Kann sein, das der USB treiber nach ner weile verreckt, evtl neuinstallieren, alles was es zum Board so gibt.


----------



## StefanStg (3. Mai 2013)

Habe verschiedene USB Ports versucht ohne Erfolg. Das mit den anderen Rechner werde ich gleich probieren. 

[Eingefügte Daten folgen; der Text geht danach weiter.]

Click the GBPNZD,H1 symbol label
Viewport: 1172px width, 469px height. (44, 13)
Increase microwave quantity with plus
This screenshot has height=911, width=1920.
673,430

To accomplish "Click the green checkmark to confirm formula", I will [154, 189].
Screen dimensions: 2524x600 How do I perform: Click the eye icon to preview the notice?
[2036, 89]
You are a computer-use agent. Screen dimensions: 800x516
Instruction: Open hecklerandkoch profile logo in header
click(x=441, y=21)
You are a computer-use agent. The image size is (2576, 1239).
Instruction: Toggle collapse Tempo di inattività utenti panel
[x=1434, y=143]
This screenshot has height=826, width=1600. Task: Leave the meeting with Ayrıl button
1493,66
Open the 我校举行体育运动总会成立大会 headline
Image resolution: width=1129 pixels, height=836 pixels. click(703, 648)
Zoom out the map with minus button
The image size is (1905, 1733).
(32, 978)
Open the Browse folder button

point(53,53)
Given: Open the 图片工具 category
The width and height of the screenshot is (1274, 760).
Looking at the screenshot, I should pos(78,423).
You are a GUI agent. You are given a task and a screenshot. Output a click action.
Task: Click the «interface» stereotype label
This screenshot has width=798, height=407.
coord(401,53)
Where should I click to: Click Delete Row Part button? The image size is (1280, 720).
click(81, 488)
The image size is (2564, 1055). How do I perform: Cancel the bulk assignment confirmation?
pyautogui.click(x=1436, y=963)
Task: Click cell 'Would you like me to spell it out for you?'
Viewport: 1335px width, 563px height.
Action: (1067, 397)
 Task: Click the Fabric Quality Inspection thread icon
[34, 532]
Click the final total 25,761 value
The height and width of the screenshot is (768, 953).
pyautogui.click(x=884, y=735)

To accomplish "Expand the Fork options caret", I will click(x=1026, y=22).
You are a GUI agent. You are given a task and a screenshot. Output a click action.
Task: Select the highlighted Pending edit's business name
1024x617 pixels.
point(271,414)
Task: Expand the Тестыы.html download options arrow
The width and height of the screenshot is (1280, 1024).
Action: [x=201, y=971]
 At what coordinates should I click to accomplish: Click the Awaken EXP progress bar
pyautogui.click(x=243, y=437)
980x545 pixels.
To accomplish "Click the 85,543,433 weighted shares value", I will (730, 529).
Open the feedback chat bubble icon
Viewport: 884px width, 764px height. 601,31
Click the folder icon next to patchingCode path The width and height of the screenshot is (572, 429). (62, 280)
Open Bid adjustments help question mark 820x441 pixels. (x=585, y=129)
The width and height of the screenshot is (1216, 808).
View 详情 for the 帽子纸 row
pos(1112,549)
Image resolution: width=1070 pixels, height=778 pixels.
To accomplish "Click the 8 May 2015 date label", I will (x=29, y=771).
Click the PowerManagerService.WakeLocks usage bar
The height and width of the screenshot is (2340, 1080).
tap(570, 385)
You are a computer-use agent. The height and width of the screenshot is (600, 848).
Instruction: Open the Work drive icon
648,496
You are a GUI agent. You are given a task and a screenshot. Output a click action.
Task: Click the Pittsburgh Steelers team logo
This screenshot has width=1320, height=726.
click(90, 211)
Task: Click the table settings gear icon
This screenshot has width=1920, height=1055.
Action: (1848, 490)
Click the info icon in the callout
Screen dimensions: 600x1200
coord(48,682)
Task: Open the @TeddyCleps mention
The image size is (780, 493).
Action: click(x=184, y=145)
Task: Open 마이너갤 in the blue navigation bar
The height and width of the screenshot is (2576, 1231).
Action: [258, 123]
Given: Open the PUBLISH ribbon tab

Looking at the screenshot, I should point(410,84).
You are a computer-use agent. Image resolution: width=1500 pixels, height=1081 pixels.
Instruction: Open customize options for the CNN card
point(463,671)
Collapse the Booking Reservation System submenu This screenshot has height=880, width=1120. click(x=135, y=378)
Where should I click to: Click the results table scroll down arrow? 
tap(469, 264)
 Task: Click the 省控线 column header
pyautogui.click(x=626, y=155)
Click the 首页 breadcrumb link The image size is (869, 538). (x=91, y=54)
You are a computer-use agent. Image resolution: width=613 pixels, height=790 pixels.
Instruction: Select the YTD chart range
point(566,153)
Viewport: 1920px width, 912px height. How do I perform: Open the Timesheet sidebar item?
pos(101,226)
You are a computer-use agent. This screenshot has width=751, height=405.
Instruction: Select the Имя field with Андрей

Hmm kann schon sein das es der Treiber ist müsste ich mal neuinstallieren. Nur wundert es mich das meine andere 3,5" HDD ohne probleme funktioniert


----------



## Incredible Alk (3. Mai 2013)

Vielleicht spielt da auch irgendein Energiesparvorgang verrückt. Es könnte helfen, in den Energieoptionen die Option "Festplatten abschalten nach:" auf "Nie" zu stellen.


----------



## StefanStg (3. Mai 2013)

Ich glaube das habe ich schon auf "Nie" gestellt. Bin mir aber nicht sicher muss später nochmal nachschauen bin gerade nicht daheim.


----------



## Kotor (3. Mai 2013)

Hi,

da beide Platten den gleichen Anschluss haben ... hast du auch das neue USB Kabel probiert ? 
Mir ist erst vor einer Woche eine ext. 3,5" WD mit dem gleichen USB3.0 Anschluss gestorben.
Wackelkontakt .... beim Bewegen des Kabels war sie weg und kam aber immer wieder ... das letzte mal nicht mehr 

Edit: sogar die Platte ist defekt ! ... nicht nur der USB zu SATA Teil


----------



## StefanStg (3. Mai 2013)

Kotor schrieb:


> Hi,
> 
> da beide Platten den gleichen Anschluss haben ... hast du auch das neue USB Kabel probiert ?
> Mir ist erst vor einer Woche eine ext. 3,5" WD mit dem gleichen USB3.0 Anschluss gestorben.
> Wackelkontakt .... beim Bewegen des Kabels war sie weg und kam aber immer wieder ... das letzte mal nicht mehr


 

Das könnte ich auch mal versuchen meine andere 3,5" WD hat auch diesen Anschluss danke für den Tipp. Bei der kleinen 2,5" könnte ich es mir schon eher vorstellen weil ich sie schon länger habe, aber die Seagate kam heute erst bei mir an und habe sie nur aufgebaut.


----------



## KonterSchock (3. Mai 2013)

aktuelle USB3.0 Treiber installiert?


----------



## StefanStg (3. Mai 2013)

So

habe den Intel USB3 Treiber neuinstalliert genauso wie den ASmedia USB3 Treiber. Habe alle USB3 Ports getestet und das Kabel gewechselt. Alles ohne erfolg:haul:. Kann nur noch ein UEFI Update machen damit es vill weg geht. Werde ich aber morgen erst machen habe jetzt keine Lust mein ganzes Bios wieder einzustellen. Teste die HDD jetzt an dem PC von meinen Bruder mal schauen wie es da ist.

Edit:

Am PC von meinen Bruder ist es das gleiche. Nach gut 57% bricht das Windows Backup ab. Mache es jetzt noch an meinen Laptop denke aber nicht das sich was dran ändert.


----------



## the.hai (3. Mai 2013)

Dann sollten wohl eindeutig die platte nwas haben, mal ne richtige neuformatierung machen und evtl mal die smart werte auslesen.


----------



## StefanStg (4. Mai 2013)

Habe gestern Abend es nochmal an meinen Laptop versucht mit dem gleichen Ergebnis. Nach 57% bricht Windows ab. Neuformatiert habe ich bestimmt schon 10mal. Die SMART Werte lese ich mit Crystal Disk Info aus oder?


----------



## KonterSchock (4. Mai 2013)

bitteschön CrystalDiskInfo - Download - CHIP Online, vielleicht hat die Platine eine Macke sprich die Platine im WD-Gehäuse.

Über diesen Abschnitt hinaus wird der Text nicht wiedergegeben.